(Records to process)
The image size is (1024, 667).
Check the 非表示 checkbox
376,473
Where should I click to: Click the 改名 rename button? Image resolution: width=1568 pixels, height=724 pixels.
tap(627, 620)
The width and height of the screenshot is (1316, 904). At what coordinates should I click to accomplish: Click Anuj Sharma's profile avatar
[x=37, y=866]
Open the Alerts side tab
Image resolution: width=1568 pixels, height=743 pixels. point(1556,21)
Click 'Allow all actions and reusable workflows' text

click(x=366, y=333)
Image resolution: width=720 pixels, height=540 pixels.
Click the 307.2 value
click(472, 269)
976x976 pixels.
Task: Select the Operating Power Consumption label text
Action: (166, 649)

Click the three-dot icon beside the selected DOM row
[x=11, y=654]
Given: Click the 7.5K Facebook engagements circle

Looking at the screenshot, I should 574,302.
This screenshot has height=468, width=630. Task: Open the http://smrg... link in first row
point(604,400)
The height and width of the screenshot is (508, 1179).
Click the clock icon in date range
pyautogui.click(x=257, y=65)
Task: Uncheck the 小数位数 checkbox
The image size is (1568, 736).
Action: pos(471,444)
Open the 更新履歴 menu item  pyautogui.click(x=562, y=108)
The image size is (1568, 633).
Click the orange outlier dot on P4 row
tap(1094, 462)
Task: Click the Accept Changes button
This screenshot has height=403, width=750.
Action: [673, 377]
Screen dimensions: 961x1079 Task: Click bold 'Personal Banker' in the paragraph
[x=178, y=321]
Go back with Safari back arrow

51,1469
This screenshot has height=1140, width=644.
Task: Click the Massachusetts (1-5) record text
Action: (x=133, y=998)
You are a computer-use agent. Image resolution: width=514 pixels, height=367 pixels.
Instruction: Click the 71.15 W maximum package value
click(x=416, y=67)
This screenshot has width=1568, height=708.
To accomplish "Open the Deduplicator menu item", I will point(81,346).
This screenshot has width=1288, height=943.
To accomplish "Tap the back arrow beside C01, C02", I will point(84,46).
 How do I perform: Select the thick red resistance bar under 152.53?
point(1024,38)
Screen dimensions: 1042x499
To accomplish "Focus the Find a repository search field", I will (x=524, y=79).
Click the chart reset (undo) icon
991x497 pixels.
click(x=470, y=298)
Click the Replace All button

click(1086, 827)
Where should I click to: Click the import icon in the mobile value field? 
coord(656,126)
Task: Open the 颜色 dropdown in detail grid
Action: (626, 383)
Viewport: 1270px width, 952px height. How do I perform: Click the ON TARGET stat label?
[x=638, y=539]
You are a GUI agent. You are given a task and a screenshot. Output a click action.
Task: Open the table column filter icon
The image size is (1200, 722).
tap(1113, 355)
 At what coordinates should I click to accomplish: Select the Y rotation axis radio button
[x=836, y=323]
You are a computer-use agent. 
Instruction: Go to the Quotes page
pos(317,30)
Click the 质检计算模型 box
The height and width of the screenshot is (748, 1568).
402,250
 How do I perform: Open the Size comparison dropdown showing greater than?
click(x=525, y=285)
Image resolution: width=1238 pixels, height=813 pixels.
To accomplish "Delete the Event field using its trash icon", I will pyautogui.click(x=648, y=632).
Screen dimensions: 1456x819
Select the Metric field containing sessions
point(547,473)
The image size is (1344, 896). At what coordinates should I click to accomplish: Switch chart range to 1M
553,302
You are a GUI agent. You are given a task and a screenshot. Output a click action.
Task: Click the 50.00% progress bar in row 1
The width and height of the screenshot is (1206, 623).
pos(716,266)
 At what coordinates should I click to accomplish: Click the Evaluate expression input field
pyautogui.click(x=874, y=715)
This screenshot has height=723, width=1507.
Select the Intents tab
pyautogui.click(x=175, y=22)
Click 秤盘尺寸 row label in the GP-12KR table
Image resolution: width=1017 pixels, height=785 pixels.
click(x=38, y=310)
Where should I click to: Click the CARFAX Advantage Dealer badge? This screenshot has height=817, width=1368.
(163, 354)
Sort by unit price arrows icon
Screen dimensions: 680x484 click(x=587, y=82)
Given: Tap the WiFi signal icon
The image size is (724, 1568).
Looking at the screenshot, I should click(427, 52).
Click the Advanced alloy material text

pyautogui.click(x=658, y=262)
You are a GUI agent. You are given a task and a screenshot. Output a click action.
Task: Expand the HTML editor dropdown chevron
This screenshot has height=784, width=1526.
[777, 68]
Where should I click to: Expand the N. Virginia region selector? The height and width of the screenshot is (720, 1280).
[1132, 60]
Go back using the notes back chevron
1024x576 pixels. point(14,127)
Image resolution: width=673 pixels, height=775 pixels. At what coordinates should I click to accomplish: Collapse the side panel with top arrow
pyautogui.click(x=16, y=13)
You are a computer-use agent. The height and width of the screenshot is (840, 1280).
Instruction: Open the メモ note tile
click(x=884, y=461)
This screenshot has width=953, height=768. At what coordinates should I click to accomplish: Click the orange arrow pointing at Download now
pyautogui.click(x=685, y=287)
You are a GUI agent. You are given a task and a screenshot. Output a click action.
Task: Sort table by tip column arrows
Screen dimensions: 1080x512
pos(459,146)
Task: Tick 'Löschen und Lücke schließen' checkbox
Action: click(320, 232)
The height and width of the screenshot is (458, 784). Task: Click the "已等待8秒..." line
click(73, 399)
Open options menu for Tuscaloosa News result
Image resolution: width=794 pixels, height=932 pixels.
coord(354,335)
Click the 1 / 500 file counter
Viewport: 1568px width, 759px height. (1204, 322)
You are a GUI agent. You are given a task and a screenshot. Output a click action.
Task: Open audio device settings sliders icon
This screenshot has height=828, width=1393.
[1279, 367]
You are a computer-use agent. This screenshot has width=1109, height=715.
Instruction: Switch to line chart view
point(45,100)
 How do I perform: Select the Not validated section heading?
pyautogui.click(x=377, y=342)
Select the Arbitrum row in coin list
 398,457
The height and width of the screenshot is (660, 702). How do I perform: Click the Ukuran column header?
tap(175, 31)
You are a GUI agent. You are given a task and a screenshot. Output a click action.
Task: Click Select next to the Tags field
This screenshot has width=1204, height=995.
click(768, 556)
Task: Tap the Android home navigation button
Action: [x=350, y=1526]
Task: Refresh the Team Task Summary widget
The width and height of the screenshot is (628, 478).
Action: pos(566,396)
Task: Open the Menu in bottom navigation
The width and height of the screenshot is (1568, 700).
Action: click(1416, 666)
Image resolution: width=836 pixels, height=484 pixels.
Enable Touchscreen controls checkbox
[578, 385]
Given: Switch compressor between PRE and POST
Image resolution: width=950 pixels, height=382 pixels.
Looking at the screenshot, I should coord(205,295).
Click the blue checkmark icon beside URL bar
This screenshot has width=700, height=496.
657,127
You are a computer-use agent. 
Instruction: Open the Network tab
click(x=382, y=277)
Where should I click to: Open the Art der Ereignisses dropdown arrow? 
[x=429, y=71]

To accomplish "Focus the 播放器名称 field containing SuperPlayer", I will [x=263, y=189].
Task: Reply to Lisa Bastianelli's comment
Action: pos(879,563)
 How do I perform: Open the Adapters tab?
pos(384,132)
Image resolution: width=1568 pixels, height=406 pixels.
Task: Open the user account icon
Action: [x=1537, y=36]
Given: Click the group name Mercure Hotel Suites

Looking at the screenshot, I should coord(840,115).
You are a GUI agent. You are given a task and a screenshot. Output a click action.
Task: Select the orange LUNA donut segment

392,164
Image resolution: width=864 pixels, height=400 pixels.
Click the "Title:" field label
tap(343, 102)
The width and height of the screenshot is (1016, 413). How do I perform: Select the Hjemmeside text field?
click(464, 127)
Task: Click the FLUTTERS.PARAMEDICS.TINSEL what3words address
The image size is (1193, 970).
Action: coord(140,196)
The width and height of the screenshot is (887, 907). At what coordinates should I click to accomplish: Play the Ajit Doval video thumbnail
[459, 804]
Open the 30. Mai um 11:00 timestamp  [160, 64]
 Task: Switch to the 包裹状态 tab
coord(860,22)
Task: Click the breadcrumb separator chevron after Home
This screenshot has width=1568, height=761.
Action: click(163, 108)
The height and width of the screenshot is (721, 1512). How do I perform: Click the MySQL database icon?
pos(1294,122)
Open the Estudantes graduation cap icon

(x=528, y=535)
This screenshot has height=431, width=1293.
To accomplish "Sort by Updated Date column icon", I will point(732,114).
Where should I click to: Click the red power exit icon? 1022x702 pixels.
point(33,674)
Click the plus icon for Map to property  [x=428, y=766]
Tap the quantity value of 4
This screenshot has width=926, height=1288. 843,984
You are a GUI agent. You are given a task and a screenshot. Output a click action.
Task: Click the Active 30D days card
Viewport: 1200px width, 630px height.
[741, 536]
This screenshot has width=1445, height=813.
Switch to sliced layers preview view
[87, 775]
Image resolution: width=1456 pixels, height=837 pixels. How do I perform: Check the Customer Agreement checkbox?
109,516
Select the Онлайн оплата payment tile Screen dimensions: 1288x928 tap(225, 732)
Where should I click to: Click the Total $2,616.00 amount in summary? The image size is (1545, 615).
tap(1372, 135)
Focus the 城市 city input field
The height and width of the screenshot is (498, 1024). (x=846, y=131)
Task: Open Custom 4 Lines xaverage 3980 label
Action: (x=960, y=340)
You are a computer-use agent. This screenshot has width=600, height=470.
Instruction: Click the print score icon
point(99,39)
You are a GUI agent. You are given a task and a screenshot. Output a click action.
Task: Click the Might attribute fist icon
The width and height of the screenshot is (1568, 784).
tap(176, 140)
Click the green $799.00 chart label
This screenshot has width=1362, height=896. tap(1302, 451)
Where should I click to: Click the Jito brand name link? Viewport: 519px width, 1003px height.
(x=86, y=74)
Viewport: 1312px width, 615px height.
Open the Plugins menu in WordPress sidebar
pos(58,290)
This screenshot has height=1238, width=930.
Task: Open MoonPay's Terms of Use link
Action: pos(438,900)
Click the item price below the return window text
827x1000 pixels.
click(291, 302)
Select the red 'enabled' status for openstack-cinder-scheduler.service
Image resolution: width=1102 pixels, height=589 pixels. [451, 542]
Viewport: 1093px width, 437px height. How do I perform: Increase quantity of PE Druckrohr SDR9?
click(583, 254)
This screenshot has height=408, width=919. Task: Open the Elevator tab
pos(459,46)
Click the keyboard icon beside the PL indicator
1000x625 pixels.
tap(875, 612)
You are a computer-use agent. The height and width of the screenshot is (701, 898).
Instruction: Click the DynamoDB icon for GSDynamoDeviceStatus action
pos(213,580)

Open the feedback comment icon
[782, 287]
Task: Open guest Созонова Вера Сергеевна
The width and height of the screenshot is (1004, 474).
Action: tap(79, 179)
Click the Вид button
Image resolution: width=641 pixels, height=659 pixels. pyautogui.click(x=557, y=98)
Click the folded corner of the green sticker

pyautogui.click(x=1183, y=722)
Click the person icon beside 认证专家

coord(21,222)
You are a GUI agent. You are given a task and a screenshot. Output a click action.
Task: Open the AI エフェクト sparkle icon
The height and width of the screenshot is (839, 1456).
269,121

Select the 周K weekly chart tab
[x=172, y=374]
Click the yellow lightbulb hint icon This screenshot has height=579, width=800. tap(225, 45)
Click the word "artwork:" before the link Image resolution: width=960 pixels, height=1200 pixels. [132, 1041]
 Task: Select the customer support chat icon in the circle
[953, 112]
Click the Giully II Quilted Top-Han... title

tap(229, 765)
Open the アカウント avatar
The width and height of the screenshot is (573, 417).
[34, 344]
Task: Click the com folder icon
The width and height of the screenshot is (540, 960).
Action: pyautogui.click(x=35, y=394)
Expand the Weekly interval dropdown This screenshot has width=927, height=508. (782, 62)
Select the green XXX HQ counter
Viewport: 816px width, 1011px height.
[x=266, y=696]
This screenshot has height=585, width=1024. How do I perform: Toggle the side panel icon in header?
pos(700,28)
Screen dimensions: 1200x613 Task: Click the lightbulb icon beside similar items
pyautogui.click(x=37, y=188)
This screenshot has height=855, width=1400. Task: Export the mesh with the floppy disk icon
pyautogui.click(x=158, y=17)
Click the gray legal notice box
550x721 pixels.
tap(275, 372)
(End Records to process)
**Problem requirements**
Set down exactly the lines of the data above, beginning with the line that has "The height and width of the screenshot is (660, 702)." and ending with the line that has "Given: Switch compressor between PRE and POST", and no others.

**Result**
The height and width of the screenshot is (660, 702). How do I perform: Click the Ukuran column header?
tap(175, 31)
You are a GUI agent. You are given a task and a screenshot. Output a click action.
Task: Click Select next to the Tags field
This screenshot has width=1204, height=995.
click(768, 556)
Task: Tap the Android home navigation button
Action: [x=350, y=1526]
Task: Refresh the Team Task Summary widget
The width and height of the screenshot is (628, 478).
Action: pos(566,396)
Task: Open the Menu in bottom navigation
The width and height of the screenshot is (1568, 700).
Action: click(1416, 666)
Image resolution: width=836 pixels, height=484 pixels.
Enable Touchscreen controls checkbox
[578, 385]
Given: Switch compressor between PRE and POST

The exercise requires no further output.